** Task statement **
Present the following entries again, word for word and in full.

(Records from a data source)

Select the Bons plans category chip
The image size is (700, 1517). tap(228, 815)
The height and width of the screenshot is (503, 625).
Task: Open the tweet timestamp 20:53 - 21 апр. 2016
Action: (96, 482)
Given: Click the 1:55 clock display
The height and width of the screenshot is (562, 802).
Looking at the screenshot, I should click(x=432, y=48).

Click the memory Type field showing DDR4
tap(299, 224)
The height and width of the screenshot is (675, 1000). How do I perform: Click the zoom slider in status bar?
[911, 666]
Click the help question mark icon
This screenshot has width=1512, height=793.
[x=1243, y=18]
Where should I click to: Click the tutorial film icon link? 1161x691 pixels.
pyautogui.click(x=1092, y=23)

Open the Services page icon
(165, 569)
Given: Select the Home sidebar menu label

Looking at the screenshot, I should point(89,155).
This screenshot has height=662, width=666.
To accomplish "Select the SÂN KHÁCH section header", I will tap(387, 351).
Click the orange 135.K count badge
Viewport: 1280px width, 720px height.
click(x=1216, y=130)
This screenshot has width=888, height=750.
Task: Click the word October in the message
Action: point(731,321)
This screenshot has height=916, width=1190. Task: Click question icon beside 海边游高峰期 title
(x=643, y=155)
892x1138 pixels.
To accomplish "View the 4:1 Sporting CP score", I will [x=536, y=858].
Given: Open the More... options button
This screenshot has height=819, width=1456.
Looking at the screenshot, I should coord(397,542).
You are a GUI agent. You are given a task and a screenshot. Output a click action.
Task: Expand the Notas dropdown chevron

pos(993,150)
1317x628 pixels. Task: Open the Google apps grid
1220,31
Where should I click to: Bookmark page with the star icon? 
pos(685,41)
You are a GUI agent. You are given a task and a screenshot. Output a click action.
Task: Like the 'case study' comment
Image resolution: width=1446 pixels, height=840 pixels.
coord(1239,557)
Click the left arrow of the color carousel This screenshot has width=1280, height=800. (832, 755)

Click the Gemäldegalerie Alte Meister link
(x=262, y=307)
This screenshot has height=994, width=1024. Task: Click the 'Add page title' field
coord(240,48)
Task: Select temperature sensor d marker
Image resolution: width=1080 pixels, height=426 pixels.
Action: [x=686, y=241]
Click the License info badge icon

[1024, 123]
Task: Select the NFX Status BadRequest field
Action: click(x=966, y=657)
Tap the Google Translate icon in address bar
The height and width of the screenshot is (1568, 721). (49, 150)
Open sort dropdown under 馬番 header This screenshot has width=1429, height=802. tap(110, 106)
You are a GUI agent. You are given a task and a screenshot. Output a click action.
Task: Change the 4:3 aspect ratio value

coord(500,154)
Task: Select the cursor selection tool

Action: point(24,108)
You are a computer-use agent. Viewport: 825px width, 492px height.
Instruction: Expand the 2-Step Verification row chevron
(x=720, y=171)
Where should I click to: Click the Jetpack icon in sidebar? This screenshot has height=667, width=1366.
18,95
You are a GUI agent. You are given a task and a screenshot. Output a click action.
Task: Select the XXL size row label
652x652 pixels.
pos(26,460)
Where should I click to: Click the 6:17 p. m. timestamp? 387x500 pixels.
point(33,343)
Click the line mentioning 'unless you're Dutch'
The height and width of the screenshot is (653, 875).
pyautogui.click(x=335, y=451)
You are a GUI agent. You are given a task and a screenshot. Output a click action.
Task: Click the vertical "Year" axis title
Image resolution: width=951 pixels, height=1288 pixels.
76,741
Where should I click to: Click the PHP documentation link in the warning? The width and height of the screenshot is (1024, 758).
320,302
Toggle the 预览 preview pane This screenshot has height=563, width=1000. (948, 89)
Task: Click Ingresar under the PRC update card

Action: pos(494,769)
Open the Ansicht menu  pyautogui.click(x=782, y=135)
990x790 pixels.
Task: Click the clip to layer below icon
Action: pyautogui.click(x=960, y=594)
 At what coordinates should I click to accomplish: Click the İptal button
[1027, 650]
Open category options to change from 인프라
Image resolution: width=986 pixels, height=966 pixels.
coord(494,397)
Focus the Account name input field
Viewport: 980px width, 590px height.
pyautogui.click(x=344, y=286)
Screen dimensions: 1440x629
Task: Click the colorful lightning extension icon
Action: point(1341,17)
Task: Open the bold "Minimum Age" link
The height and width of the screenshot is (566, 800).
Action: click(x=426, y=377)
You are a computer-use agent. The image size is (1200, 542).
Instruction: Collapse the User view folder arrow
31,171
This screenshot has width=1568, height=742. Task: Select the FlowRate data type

** Result of this exercise **
Select the Bons plans category chip
The image size is (700, 1517). tap(228, 815)
The height and width of the screenshot is (503, 625).
Task: Open the tweet timestamp 20:53 - 21 апр. 2016
Action: (96, 482)
Given: Click the 1:55 clock display
The height and width of the screenshot is (562, 802).
Looking at the screenshot, I should click(x=432, y=48).

Click the memory Type field showing DDR4
tap(299, 224)
The height and width of the screenshot is (675, 1000). How do I perform: Click the zoom slider in status bar?
[911, 666]
Click the help question mark icon
This screenshot has width=1512, height=793.
[x=1243, y=18]
Where should I click to: Click the tutorial film icon link? 1161x691 pixels.
pyautogui.click(x=1092, y=23)

Open the Services page icon
(165, 569)
Given: Select the Home sidebar menu label

Looking at the screenshot, I should point(89,155).
This screenshot has height=662, width=666.
To accomplish "Select the SÂN KHÁCH section header", I will tap(387, 351).
Click the orange 135.K count badge
Viewport: 1280px width, 720px height.
click(x=1216, y=130)
This screenshot has width=888, height=750.
Task: Click the word October in the message
Action: point(731,321)
This screenshot has height=916, width=1190. Task: Click question icon beside 海边游高峰期 title
(x=643, y=155)
892x1138 pixels.
To accomplish "View the 4:1 Sporting CP score", I will [x=536, y=858].
Given: Open the More... options button
This screenshot has height=819, width=1456.
Looking at the screenshot, I should coord(397,542).
You are a GUI agent. You are given a task and a screenshot. Output a click action.
Task: Expand the Notas dropdown chevron

pos(993,150)
1317x628 pixels. Task: Open the Google apps grid
1220,31
Where should I click to: Bookmark page with the star icon? 
pos(685,41)
You are a GUI agent. You are given a task and a screenshot. Output a click action.
Task: Like the 'case study' comment
Image resolution: width=1446 pixels, height=840 pixels.
coord(1239,557)
Click the left arrow of the color carousel This screenshot has width=1280, height=800. (832, 755)

Click the Gemäldegalerie Alte Meister link
(x=262, y=307)
This screenshot has height=994, width=1024. Task: Click the 'Add page title' field
coord(240,48)
Task: Select temperature sensor d marker
Image resolution: width=1080 pixels, height=426 pixels.
Action: [x=686, y=241]
Click the License info badge icon

[1024, 123]
Task: Select the NFX Status BadRequest field
Action: click(x=966, y=657)
Tap the Google Translate icon in address bar
The height and width of the screenshot is (1568, 721). (49, 150)
Open sort dropdown under 馬番 header This screenshot has width=1429, height=802. tap(110, 106)
You are a GUI agent. You are given a task and a screenshot. Output a click action.
Task: Change the 4:3 aspect ratio value

coord(500,154)
Task: Select the cursor selection tool

Action: point(24,108)
You are a computer-use agent. Viewport: 825px width, 492px height.
Instruction: Expand the 2-Step Verification row chevron
(x=720, y=171)
Where should I click to: Click the Jetpack icon in sidebar? This screenshot has height=667, width=1366.
18,95
You are a GUI agent. You are given a task and a screenshot. Output a click action.
Task: Select the XXL size row label
652x652 pixels.
pos(26,460)
Where should I click to: Click the 6:17 p. m. timestamp? 387x500 pixels.
point(33,343)
Click the line mentioning 'unless you're Dutch'
The height and width of the screenshot is (653, 875).
pyautogui.click(x=335, y=451)
You are a GUI agent. You are given a task and a screenshot. Output a click action.
Task: Click the vertical "Year" axis title
Image resolution: width=951 pixels, height=1288 pixels.
76,741
Where should I click to: Click the PHP documentation link in the warning? The width and height of the screenshot is (1024, 758).
320,302
Toggle the 预览 preview pane This screenshot has height=563, width=1000. (948, 89)
Task: Click Ingresar under the PRC update card

Action: pos(494,769)
Open the Ansicht menu  pyautogui.click(x=782, y=135)
990x790 pixels.
Task: Click the clip to layer below icon
Action: pyautogui.click(x=960, y=594)
 At what coordinates should I click to accomplish: Click the İptal button
[1027, 650]
Open category options to change from 인프라
Image resolution: width=986 pixels, height=966 pixels.
coord(494,397)
Focus the Account name input field
Viewport: 980px width, 590px height.
pyautogui.click(x=344, y=286)
Screen dimensions: 1440x629
Task: Click the colorful lightning extension icon
Action: point(1341,17)
Task: Open the bold "Minimum Age" link
The height and width of the screenshot is (566, 800).
Action: click(x=426, y=377)
You are a computer-use agent. The image size is (1200, 542).
Instruction: Collapse the User view folder arrow
31,171
This screenshot has width=1568, height=742. Task: Select the FlowRate data type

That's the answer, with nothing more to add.